-------- RECORDS TO PROCESS --------

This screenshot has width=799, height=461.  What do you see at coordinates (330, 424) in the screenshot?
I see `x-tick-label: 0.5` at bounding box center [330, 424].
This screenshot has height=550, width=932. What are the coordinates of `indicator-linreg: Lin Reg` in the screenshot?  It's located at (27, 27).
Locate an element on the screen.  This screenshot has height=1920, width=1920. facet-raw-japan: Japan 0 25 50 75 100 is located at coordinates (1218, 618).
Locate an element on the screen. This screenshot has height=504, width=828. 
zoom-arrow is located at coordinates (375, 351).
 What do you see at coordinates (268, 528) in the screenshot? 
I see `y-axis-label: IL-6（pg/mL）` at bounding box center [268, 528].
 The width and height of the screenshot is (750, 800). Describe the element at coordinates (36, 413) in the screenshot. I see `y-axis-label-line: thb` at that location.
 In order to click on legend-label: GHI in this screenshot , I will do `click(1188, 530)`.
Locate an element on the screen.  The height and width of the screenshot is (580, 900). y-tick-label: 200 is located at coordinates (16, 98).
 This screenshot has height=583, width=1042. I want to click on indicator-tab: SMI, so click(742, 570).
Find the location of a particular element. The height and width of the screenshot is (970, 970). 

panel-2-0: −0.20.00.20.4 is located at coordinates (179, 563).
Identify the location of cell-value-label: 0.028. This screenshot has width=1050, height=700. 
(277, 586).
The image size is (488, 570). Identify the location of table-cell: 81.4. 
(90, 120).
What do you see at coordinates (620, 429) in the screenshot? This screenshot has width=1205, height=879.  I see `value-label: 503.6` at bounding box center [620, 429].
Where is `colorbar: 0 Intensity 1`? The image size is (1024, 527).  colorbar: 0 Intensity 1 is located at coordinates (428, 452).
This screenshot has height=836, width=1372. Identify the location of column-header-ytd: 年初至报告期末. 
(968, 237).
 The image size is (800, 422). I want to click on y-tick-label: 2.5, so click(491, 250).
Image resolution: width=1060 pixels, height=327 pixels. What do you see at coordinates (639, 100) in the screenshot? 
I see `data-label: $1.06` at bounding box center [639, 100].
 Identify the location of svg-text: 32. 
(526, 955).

--------

● WORK ORDER: Reproduce the records above, swapping "Identify the location of" for "Find the position of" and leaving everything else unchanged.

● SOLVED PROBLEM:
This screenshot has width=799, height=461.  What do you see at coordinates (330, 424) in the screenshot?
I see `x-tick-label: 0.5` at bounding box center [330, 424].
This screenshot has height=550, width=932. What are the coordinates of `indicator-linreg: Lin Reg` in the screenshot?  It's located at (27, 27).
Locate an element on the screen.  This screenshot has height=1920, width=1920. facet-raw-japan: Japan 0 25 50 75 100 is located at coordinates (1218, 618).
Locate an element on the screen. This screenshot has height=504, width=828. 
zoom-arrow is located at coordinates (375, 351).
 What do you see at coordinates (268, 528) in the screenshot? 
I see `y-axis-label: IL-6（pg/mL）` at bounding box center [268, 528].
 The width and height of the screenshot is (750, 800). Describe the element at coordinates (36, 413) in the screenshot. I see `y-axis-label-line: thb` at that location.
 In order to click on legend-label: GHI in this screenshot , I will do `click(1188, 530)`.
Locate an element on the screen.  The height and width of the screenshot is (580, 900). y-tick-label: 200 is located at coordinates (16, 98).
 This screenshot has height=583, width=1042. I want to click on indicator-tab: SMI, so click(742, 570).
Find the location of a particular element. The height and width of the screenshot is (970, 970). 

panel-2-0: −0.20.00.20.4 is located at coordinates (179, 563).
Find the position of cell-value-label: 0.028. This screenshot has width=1050, height=700. 
(277, 586).
The image size is (488, 570). Find the position of table-cell: 81.4. 
(90, 120).
What do you see at coordinates (620, 429) in the screenshot? This screenshot has width=1205, height=879.  I see `value-label: 503.6` at bounding box center [620, 429].
Where is `colorbar: 0 Intensity 1`? The image size is (1024, 527).  colorbar: 0 Intensity 1 is located at coordinates (428, 452).
This screenshot has height=836, width=1372. Find the position of column-header-ytd: 年初至报告期末. 
(968, 237).
 The image size is (800, 422). I want to click on y-tick-label: 2.5, so click(491, 250).
Image resolution: width=1060 pixels, height=327 pixels. What do you see at coordinates (639, 100) in the screenshot? 
I see `data-label: $1.06` at bounding box center [639, 100].
 Find the position of svg-text: 32. 
(526, 955).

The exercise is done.